### What is expected
Convert the material below into a Markdown table with the columns "No." and "Line", giving each line its own row, numbered in order, and leaving out blank lines. Omit the pictures from the table.

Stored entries
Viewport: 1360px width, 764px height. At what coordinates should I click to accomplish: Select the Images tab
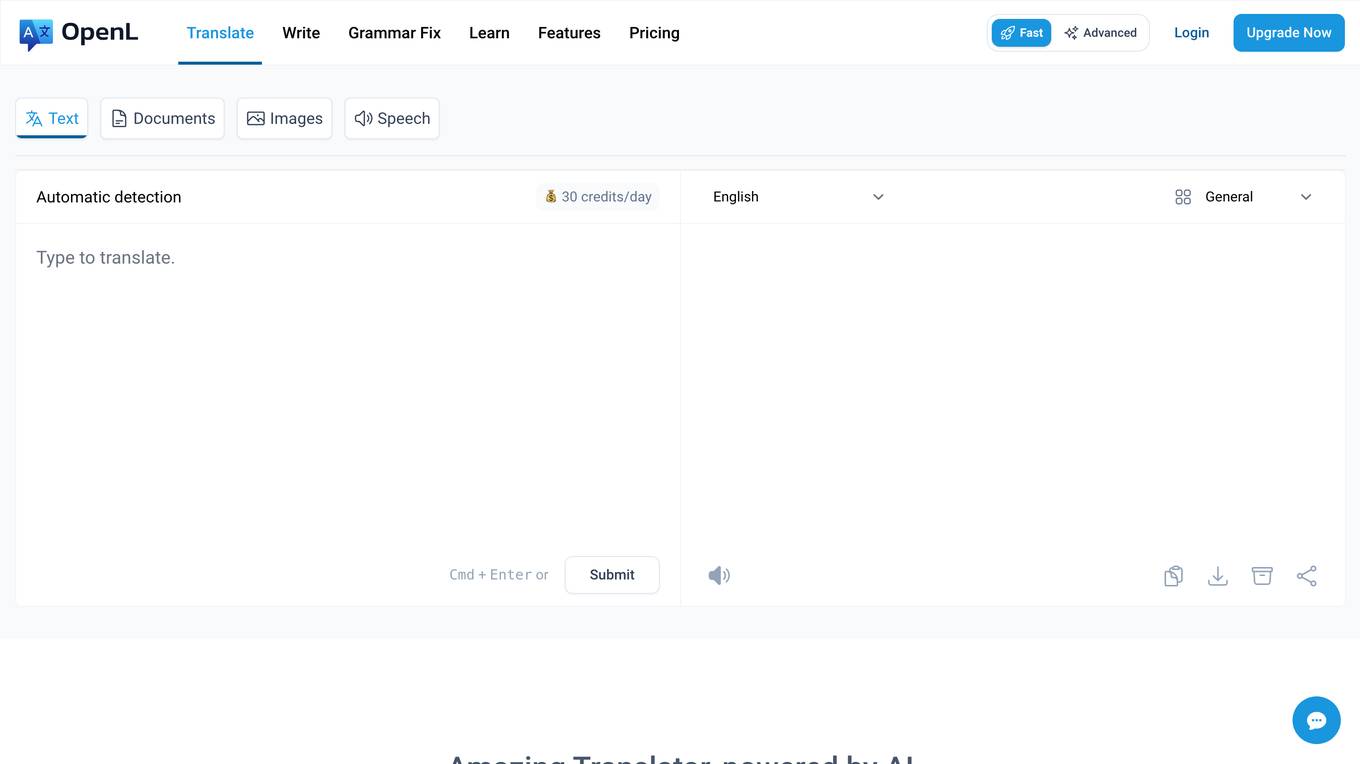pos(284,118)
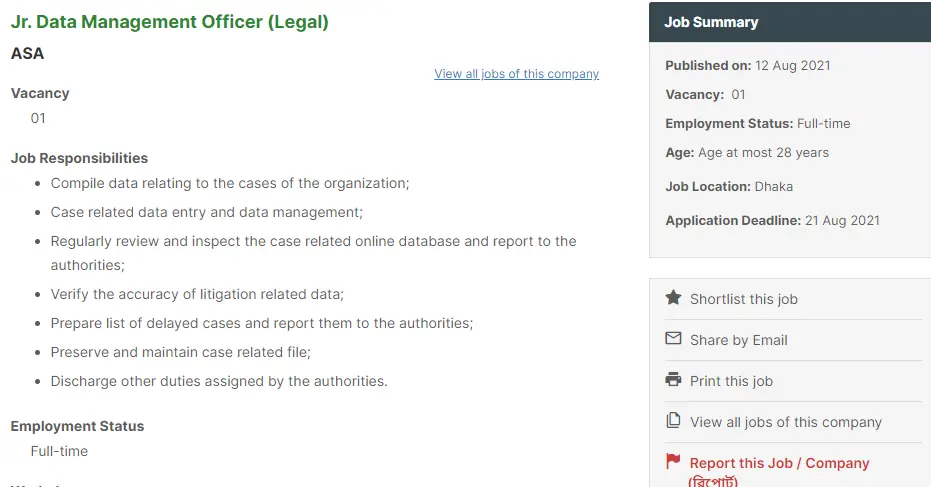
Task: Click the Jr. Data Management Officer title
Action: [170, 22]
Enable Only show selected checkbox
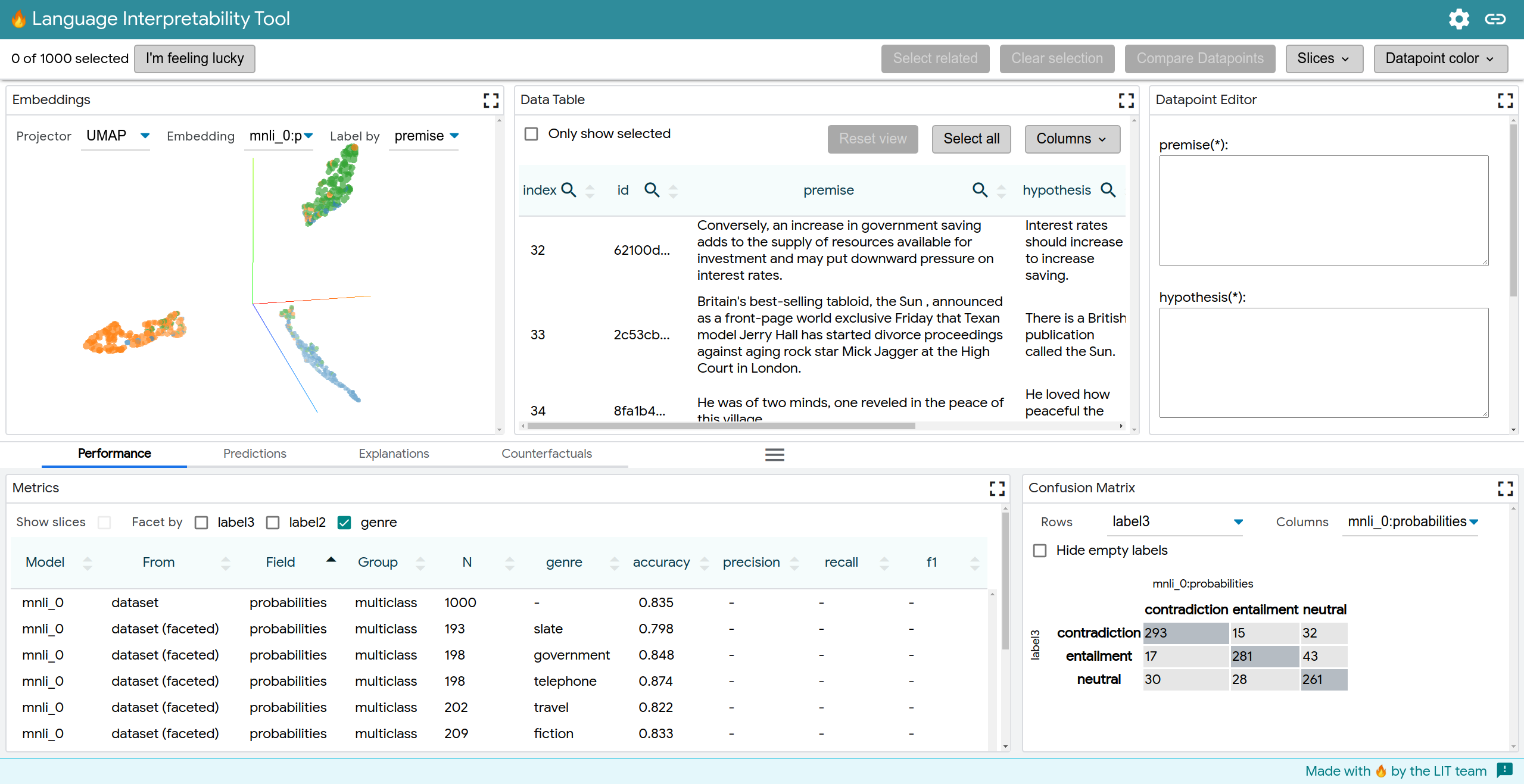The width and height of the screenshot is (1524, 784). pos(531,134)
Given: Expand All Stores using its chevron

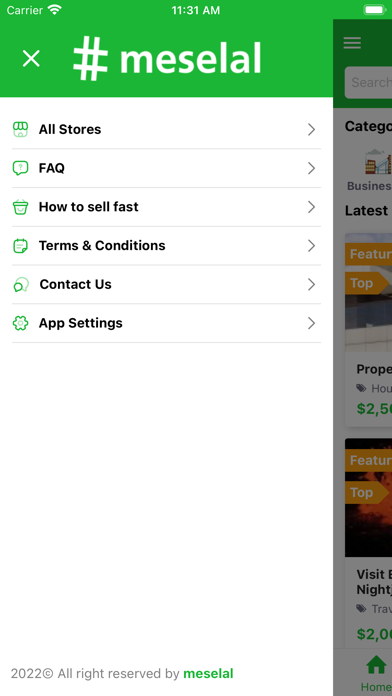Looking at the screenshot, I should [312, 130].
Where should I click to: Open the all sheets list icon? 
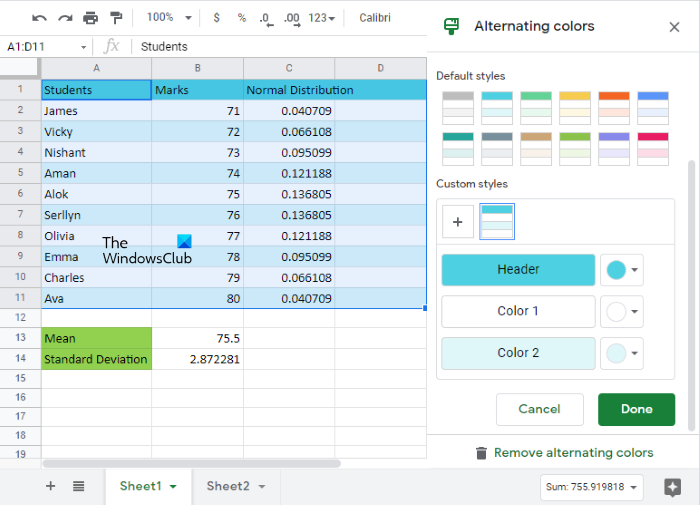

### The output
| No. | Line |
|---|---|
| 1 | Viewport: 1360px width, 764px height. At what coordinates should I click to accomplish: Select the Images tab |
| 2 | pos(284,118) |
| 3 | Task: Click the Jr. Data Management Officer title |
| 4 | Action: [170, 22] |
| 5 | Enable Only show selected checkbox |
| 6 | The width and height of the screenshot is (1524, 784). pos(531,134) |
| 7 | Given: Expand All Stores using its chevron |
| 8 | Looking at the screenshot, I should [312, 130]. |
| 9 | Where should I click to: Open the all sheets list icon?  |